Saved data entries
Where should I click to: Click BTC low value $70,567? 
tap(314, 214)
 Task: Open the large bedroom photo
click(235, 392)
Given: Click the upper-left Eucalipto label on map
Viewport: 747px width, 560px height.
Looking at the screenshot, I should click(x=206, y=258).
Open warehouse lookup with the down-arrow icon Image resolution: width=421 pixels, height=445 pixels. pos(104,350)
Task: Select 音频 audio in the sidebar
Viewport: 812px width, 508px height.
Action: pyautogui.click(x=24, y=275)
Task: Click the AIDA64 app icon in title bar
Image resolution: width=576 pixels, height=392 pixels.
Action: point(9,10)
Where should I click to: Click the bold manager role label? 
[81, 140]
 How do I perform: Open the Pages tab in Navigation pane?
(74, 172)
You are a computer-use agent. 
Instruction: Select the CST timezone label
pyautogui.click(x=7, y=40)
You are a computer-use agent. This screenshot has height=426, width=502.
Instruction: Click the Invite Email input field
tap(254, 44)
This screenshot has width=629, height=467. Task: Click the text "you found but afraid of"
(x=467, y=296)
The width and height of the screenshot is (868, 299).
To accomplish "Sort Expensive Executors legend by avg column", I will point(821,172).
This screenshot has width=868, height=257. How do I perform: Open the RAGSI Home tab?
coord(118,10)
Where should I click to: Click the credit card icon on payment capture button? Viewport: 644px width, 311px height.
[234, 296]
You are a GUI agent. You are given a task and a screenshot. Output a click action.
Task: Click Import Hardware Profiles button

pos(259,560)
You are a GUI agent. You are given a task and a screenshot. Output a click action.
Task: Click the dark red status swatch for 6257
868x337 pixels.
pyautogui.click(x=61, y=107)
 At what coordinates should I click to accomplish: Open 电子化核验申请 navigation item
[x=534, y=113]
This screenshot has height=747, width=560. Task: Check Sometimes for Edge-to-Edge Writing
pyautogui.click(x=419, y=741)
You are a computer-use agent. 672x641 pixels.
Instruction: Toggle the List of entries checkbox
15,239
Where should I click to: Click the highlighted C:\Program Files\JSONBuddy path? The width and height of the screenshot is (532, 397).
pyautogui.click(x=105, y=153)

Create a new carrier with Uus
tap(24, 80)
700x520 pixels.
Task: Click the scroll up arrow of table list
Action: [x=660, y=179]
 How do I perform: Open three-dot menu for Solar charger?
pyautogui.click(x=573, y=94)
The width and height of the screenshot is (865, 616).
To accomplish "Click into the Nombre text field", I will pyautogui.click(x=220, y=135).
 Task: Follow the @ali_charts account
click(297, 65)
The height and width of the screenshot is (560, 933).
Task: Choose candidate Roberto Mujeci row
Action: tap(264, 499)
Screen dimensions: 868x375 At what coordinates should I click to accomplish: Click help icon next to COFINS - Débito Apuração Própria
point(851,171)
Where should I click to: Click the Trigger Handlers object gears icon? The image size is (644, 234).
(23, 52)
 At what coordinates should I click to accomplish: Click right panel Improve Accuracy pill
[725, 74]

* [Task directions] Every line above that includes the word "will" should be listed.

* [Output of the task]
To accomplish "Sort Expensive Executors legend by avg column", I will point(821,172).
To accomplish "Click into the Nombre text field", I will pyautogui.click(x=220, y=135).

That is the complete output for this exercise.